What you are asked to do:
Render the lines of the listing below as a JSON list of strings, one string per line, without blank lines. Omit the pictures from your answer.

Provided records start

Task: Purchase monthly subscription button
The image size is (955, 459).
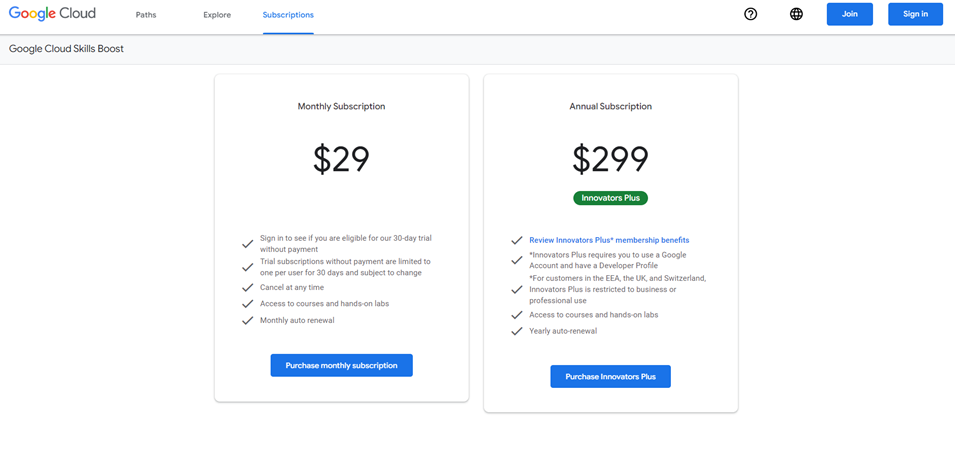Action: point(342,365)
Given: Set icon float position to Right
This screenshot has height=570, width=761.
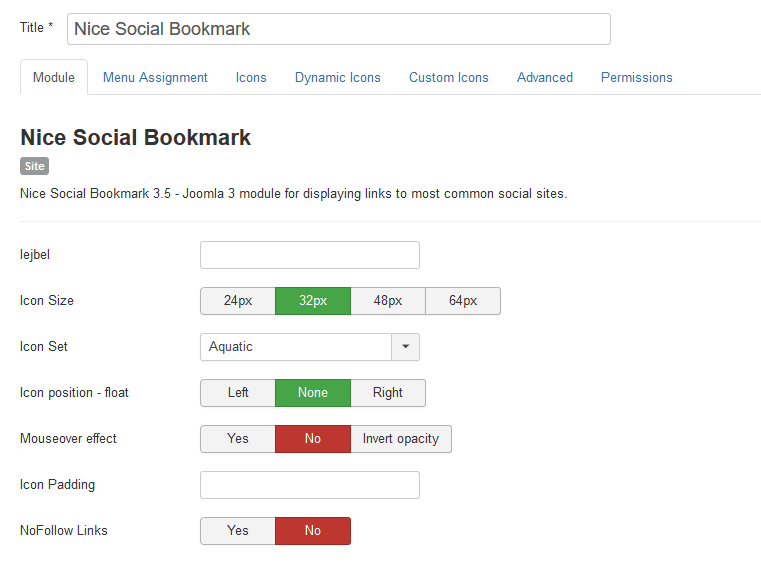Looking at the screenshot, I should 388,393.
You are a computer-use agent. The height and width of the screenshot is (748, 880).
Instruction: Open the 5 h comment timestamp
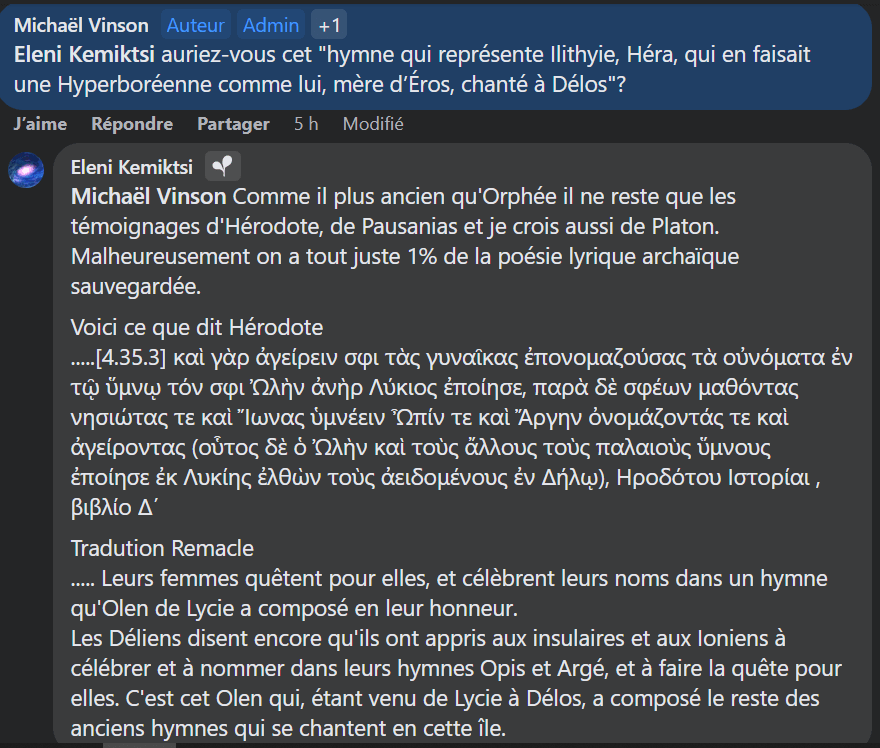coord(306,124)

Provided records end

Result of this task:
[
  "Task: Purchase monthly subscription button",
  "The image size is (955, 459).",
  "Action: point(342,365)",
  "Given: Set icon float position to Right",
  "This screenshot has height=570, width=761.",
  "Looking at the screenshot, I should 388,393.",
  "You are a computer-use agent. The height and width of the screenshot is (748, 880).",
  "Instruction: Open the 5 h comment timestamp",
  "coord(306,124)"
]